__Prompt__
Look through the data below for the line with "[button] (934, 170)", and transcribe it exactly together with each line after it up to and including the line with "EN (1792, 16)". Give nothing else.

+++

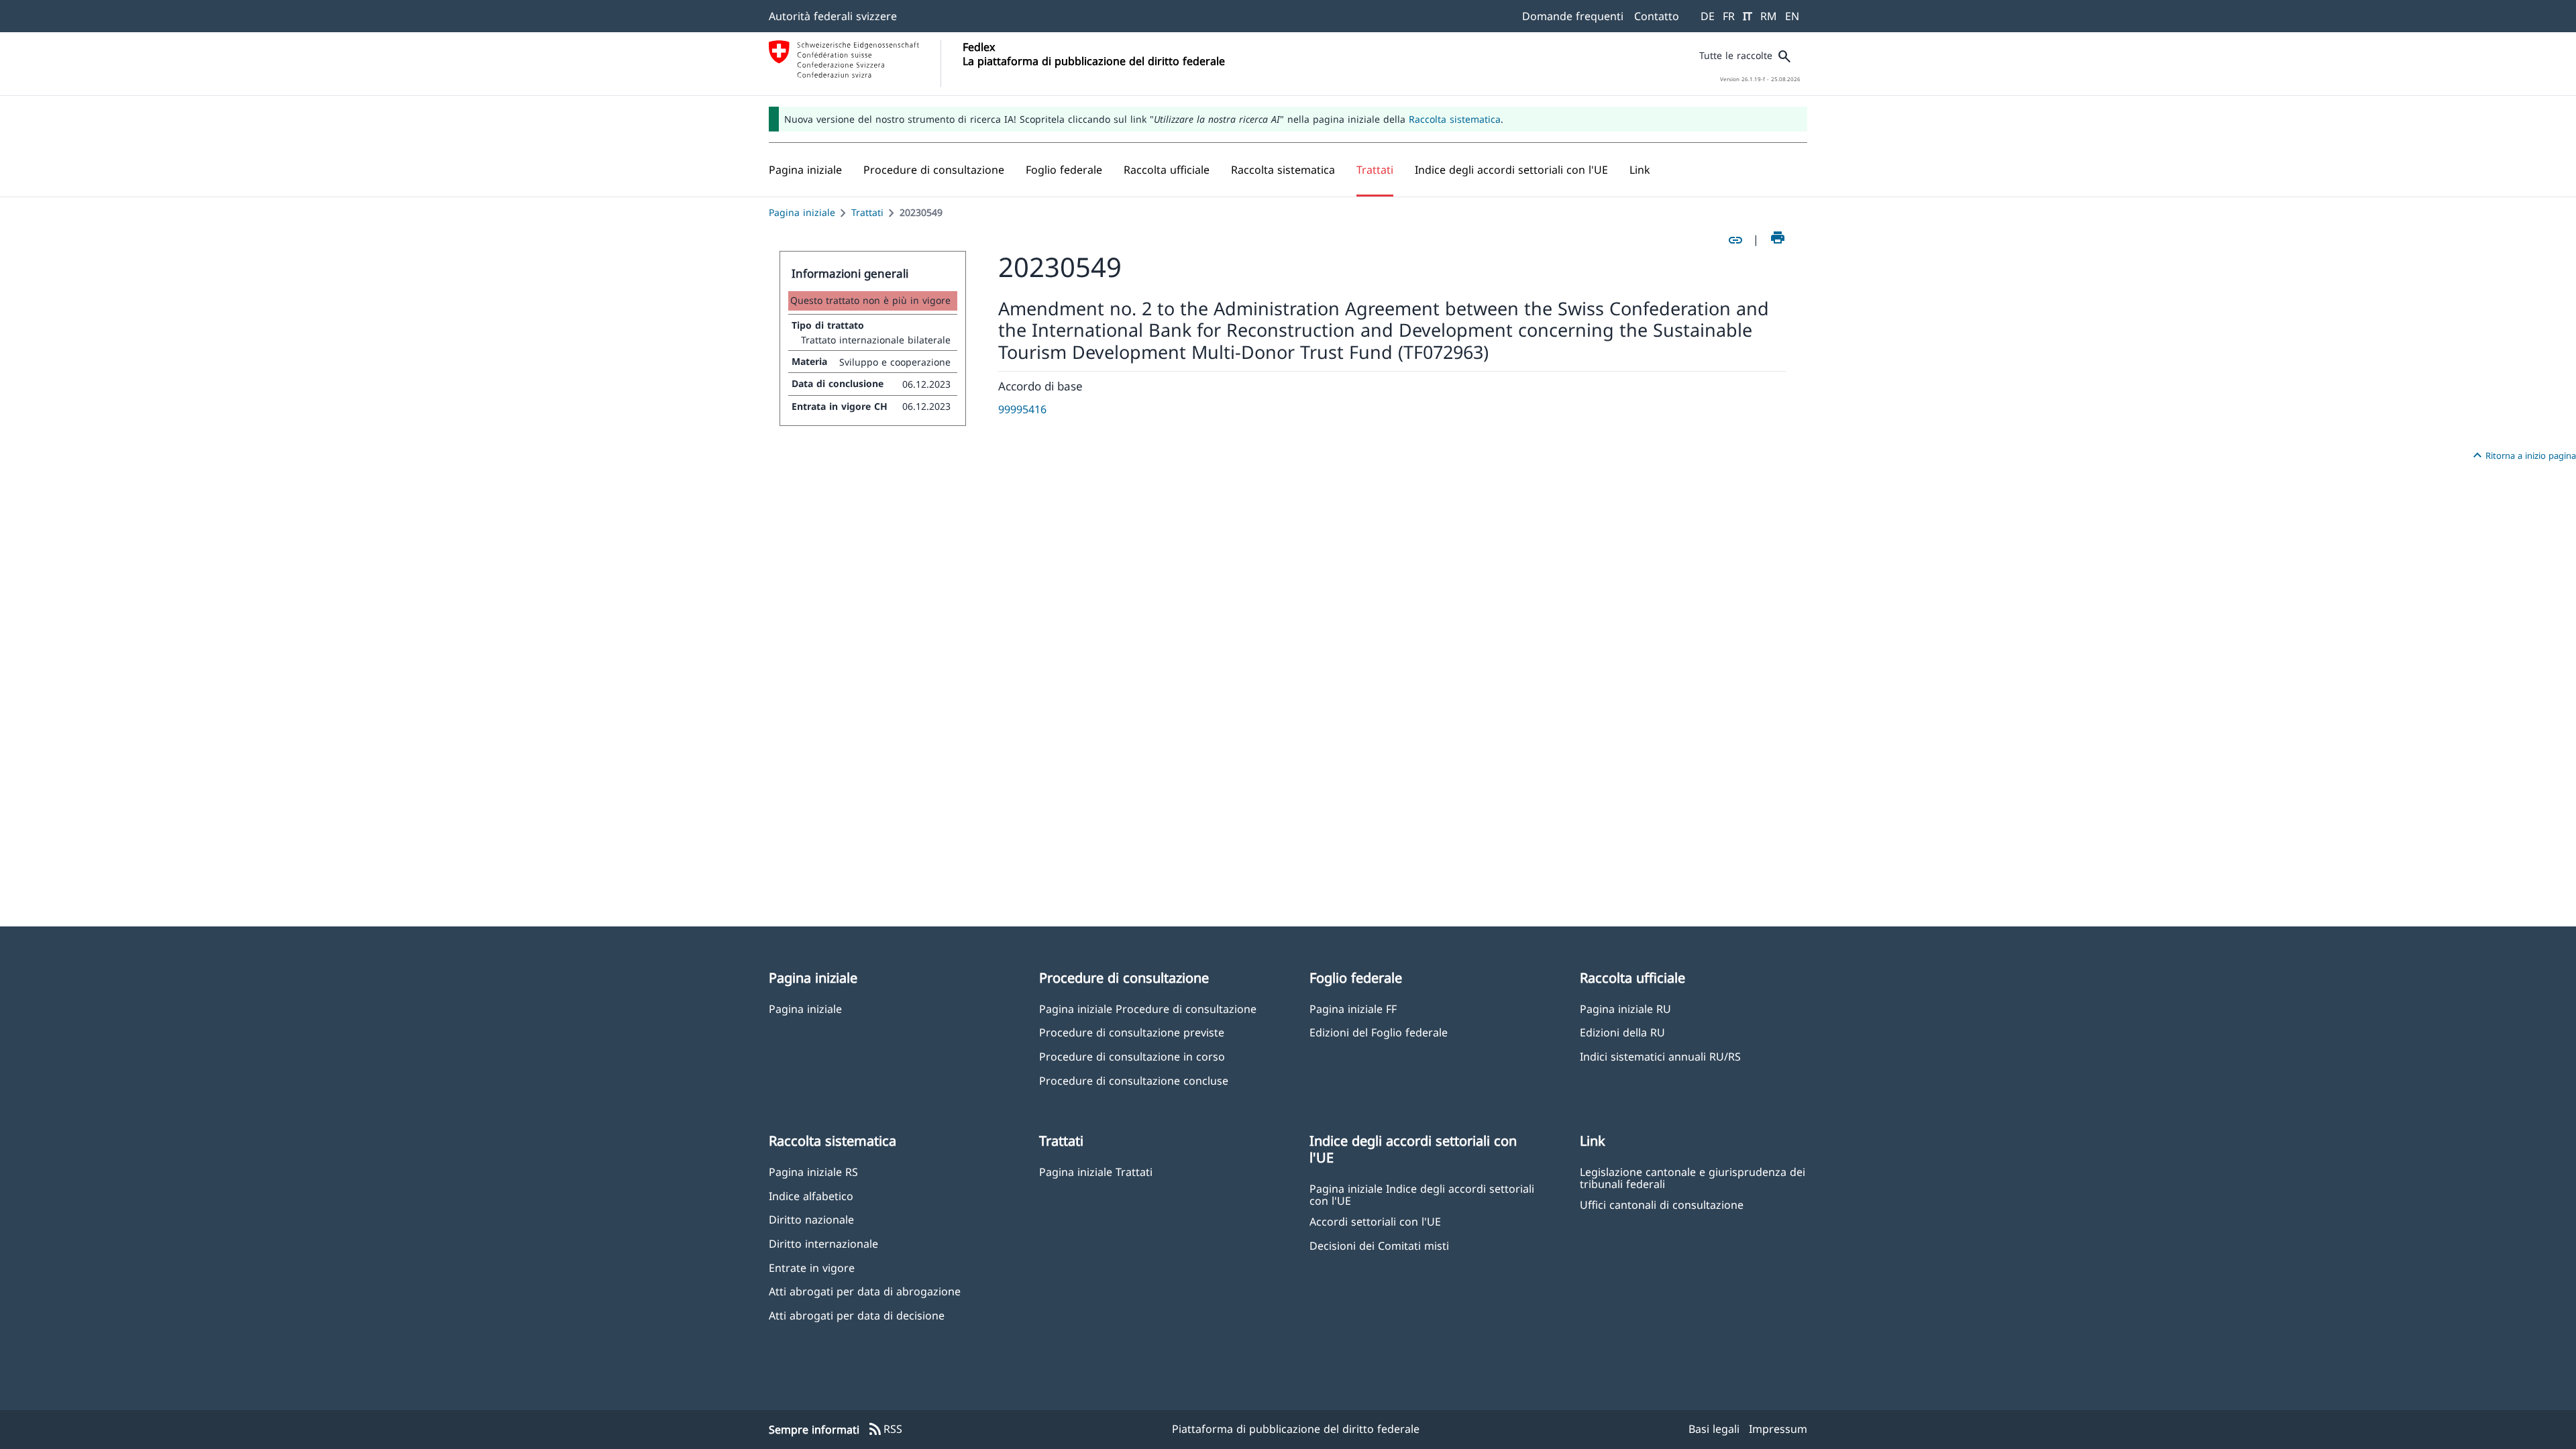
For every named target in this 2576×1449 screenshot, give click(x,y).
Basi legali (1713, 1428)
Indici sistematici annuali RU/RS (1660, 1056)
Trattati (867, 212)
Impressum (1778, 1428)
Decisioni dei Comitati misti (1379, 1245)
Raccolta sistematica (1455, 119)
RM (1768, 16)
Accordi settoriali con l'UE (1375, 1221)
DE (1708, 16)
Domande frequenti (1572, 16)
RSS (884, 1429)
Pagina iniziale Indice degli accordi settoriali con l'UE (1421, 1194)
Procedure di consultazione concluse (1133, 1080)
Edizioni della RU (1622, 1032)
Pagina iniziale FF (1353, 1009)
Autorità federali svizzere (833, 16)
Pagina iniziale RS (813, 1172)
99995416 (1022, 409)
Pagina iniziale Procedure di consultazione (1147, 1009)
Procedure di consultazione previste (1131, 1032)
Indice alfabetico (811, 1196)
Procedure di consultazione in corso (1132, 1056)
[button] (934, 170)
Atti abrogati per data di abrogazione (865, 1291)
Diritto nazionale (811, 1219)
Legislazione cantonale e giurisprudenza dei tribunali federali (1692, 1177)
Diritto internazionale (823, 1243)
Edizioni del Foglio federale (1378, 1032)
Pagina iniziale (802, 212)
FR (1729, 16)
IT (1747, 16)
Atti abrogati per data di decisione (857, 1315)
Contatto (1656, 16)
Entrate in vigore (812, 1267)
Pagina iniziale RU (1625, 1009)
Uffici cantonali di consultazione (1661, 1204)
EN (1792, 16)
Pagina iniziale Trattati (1095, 1172)
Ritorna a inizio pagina (2522, 455)
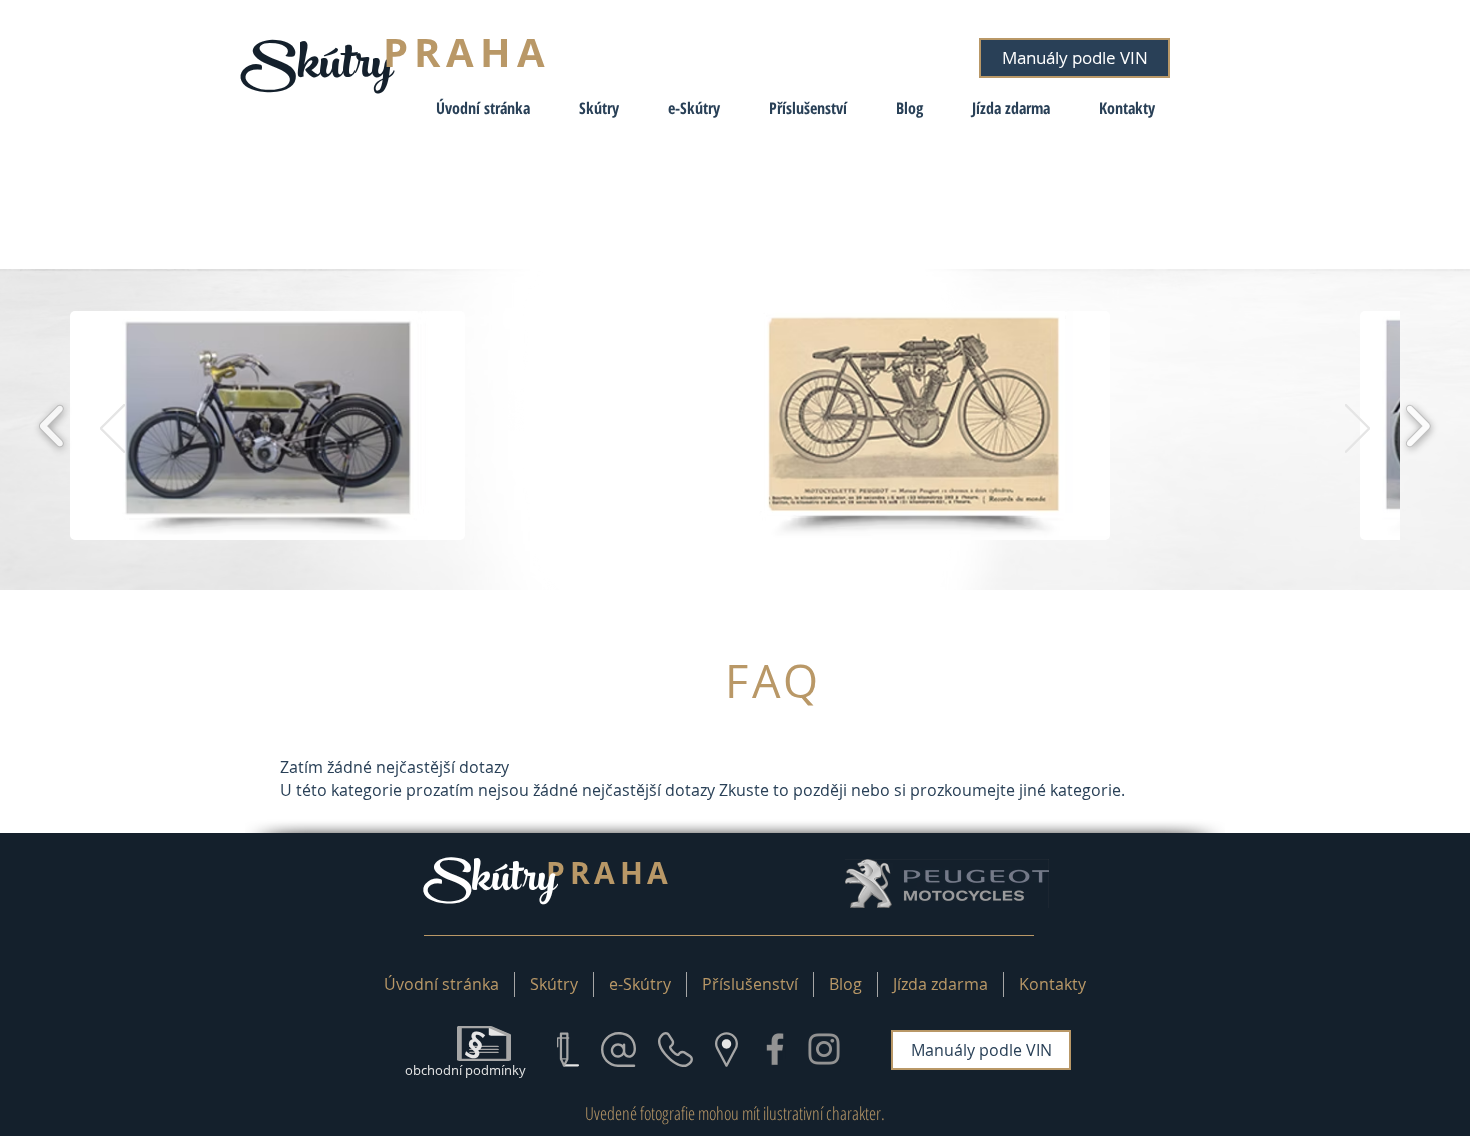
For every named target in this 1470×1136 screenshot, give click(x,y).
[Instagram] (824, 1049)
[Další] (1357, 430)
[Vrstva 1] (735, 540)
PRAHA (467, 52)
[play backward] (52, 425)
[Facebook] (775, 1049)
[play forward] (1417, 425)
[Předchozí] (112, 430)
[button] (589, 108)
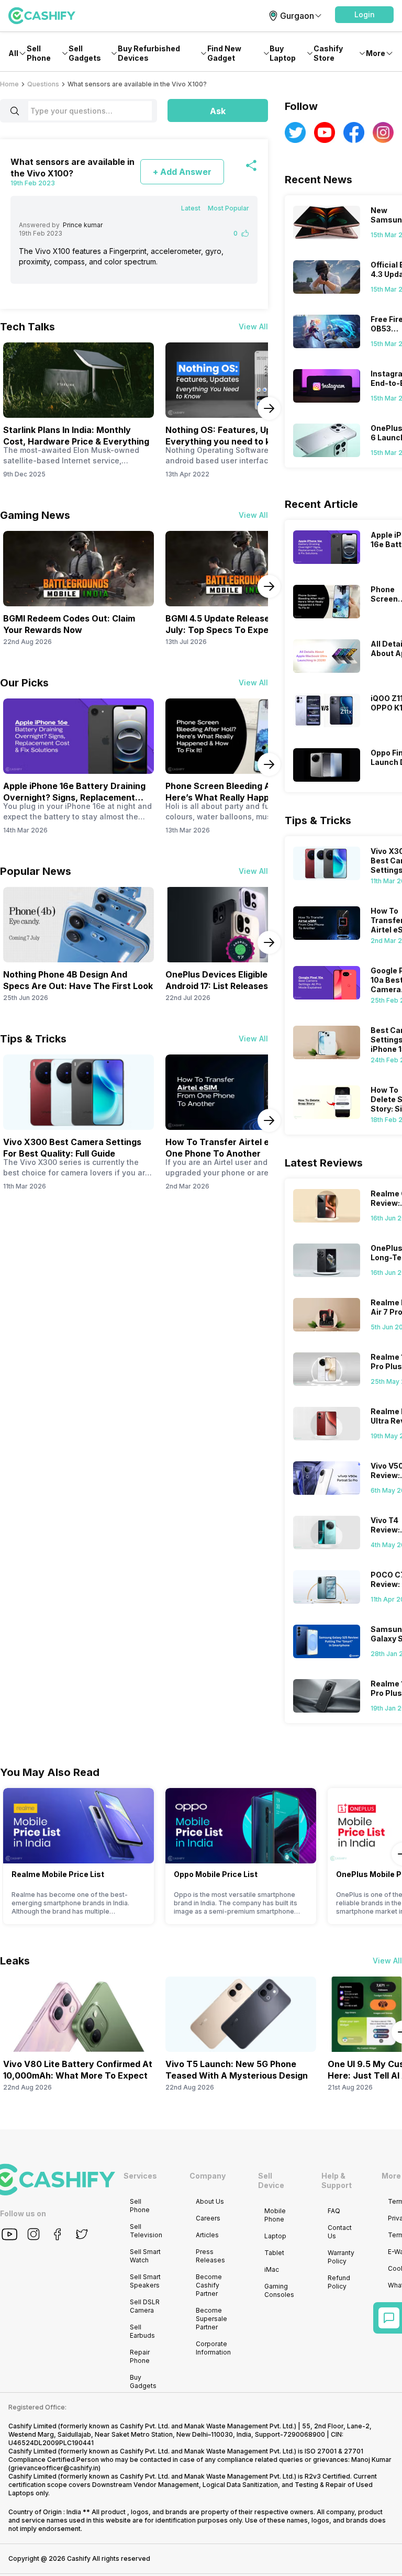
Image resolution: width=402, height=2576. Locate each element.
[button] (364, 14)
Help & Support (336, 2180)
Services (140, 2175)
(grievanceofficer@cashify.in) (54, 2468)
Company (207, 2175)
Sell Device (271, 2180)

+++

__Response to the exercise__
[button] (934, 170)
Atti abrogati per data di abrogazione (865, 1291)
Diritto nazionale (811, 1219)
Legislazione cantonale e giurisprudenza dei tribunali federali (1692, 1177)
Diritto internazionale (823, 1243)
Edizioni del Foglio federale (1378, 1032)
Pagina iniziale (802, 212)
FR (1729, 16)
IT (1747, 16)
Atti abrogati per data di decisione (857, 1315)
Contatto (1656, 16)
Entrate in vigore (812, 1267)
Pagina iniziale RU (1625, 1009)
Uffici cantonali di consultazione (1661, 1204)
EN (1792, 16)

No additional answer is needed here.